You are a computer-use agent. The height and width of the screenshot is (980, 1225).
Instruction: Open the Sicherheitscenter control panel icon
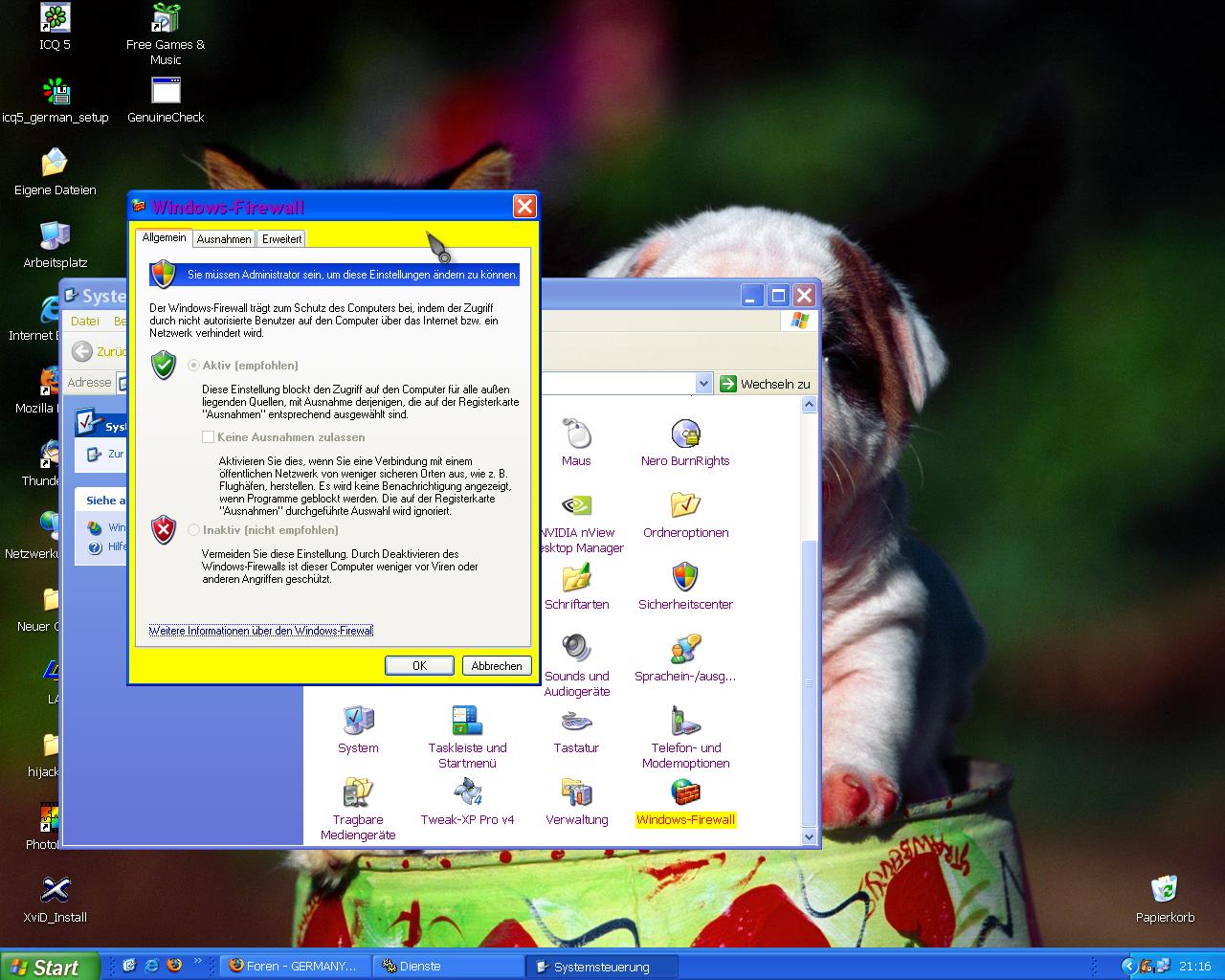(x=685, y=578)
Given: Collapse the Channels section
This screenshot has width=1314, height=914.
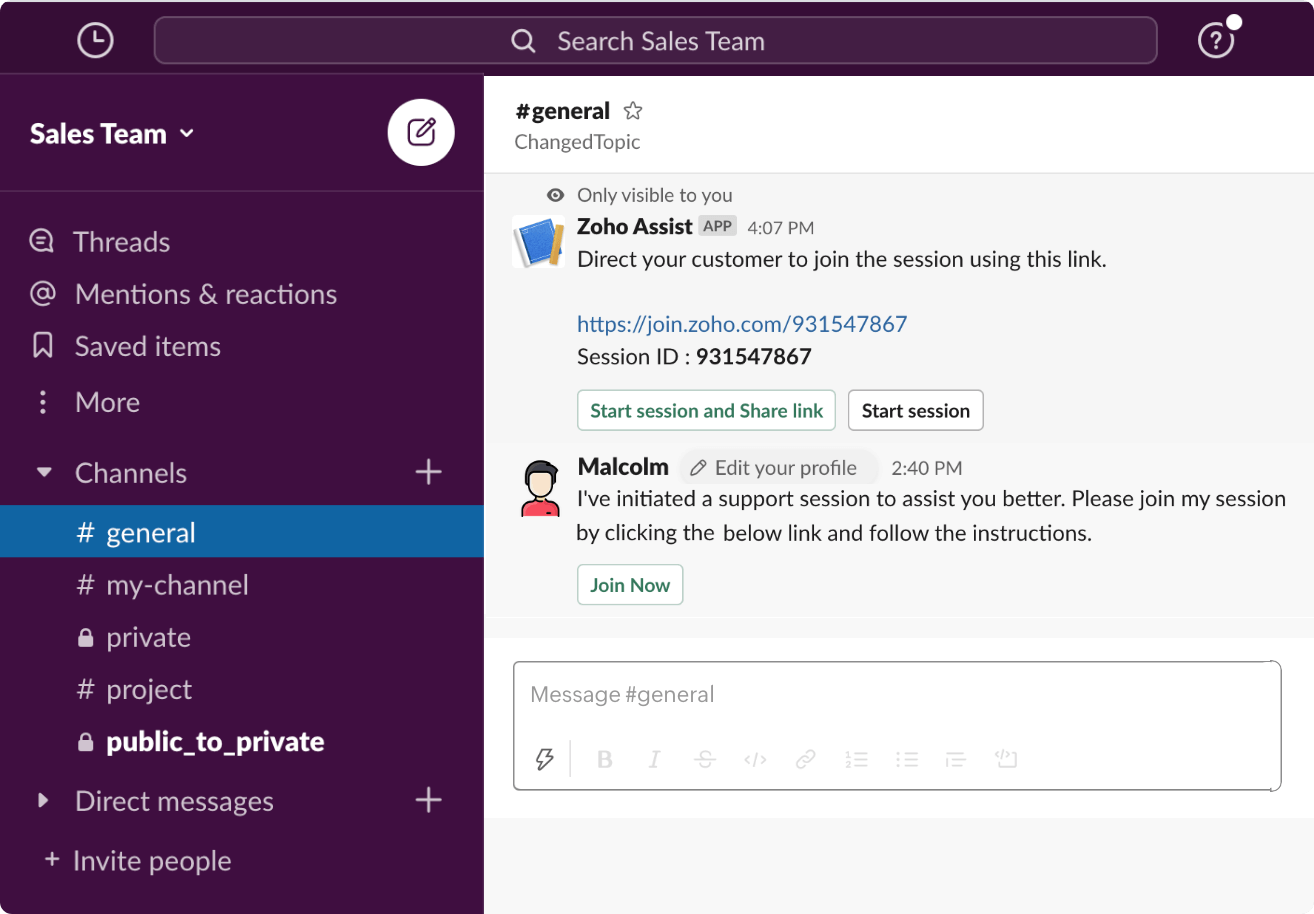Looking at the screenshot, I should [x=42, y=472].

--- TASK INSTRUCTIONS ---
Copy the final stretch of lines, starting at the one that holds "Instruction: Open the" and ending at the last line of the data, exactly; omit pictures.

--- OUTPUT BELOW ---
Instruction: Open the Sicherheitscenter control panel icon
(x=685, y=578)
Given: Collapse the Channels section
This screenshot has width=1314, height=914.
Looking at the screenshot, I should [x=42, y=472].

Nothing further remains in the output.